* [PATCH] drm/i915: Fix a race between vma / object destruction and unbinding
@ 2022-01-27 11:56 Thomas Hellström
2022-01-27 11:57 ` Maarten Lankhorst
2022-01-28 22:32 ` [Intel-gfx] " Tvrtko Ursulin
0 siblings, 2 replies; 4+ messages in thread
From: Thomas Hellström @ 2022-01-27 11:56 UTC (permalink / raw)
To: intel-gfx, dri-devel; +Cc: Thomas Hellström
The vma destruction code was using an unlocked advisory check for
drm_mm_node_allocated() to avoid racing with eviction code unbinding
the vma.
This is very fragile and prohibits the dereference of non-refcounted
pointers of dying vmas after a call to __i915_vma_unbind(). It also
prohibits the dereference of vma->obj of refcounted pointers of
dying vmas after a call to __i915_vma_unbind(), since even if a
refcount is held on the vma, that won't guarantee that its backing
object doesn't get destroyed.
So introduce an unbind under the vm mutex at object destroy time,
removing all weak references of the vma and its object from the
object vma list and from the vm bound list.

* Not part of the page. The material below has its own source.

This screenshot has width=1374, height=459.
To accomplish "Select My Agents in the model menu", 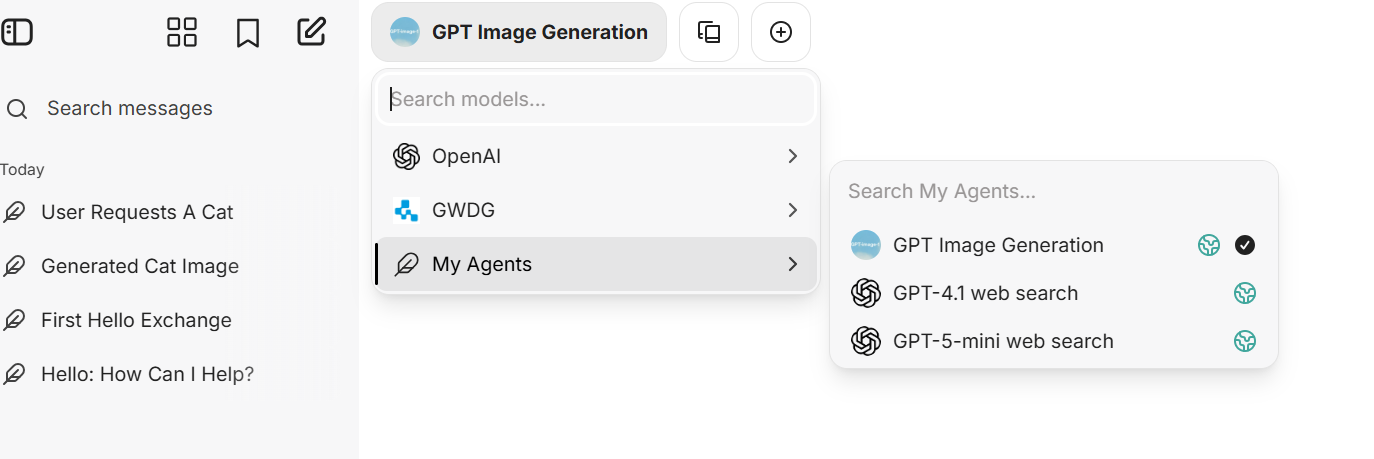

Signed-off-by: Thomas Hellström <thomas.hellstrom@linux.intel.com>
---
drivers/gpu/drm/i915/gem/i915_gem_object.c | 6 ++++++
1 file changed, 6 insertions(+)
diff --git a/drivers/gpu/drm/i915/gem/i915_gem_object.c b/drivers/gpu/drm/i915/gem/i915_gem_object.c
index 1a9e1f940a7d..e03e362d320b 100644
--- a/drivers/gpu/drm/i915/gem/i915_gem_object.c
+++ b/drivers/gpu/drm/i915/gem/i915_gem_object.c
@@ -280,6 +280,12 @@ void __i915_gem_object_pages_fini(struct drm_i915_gem_object *obj)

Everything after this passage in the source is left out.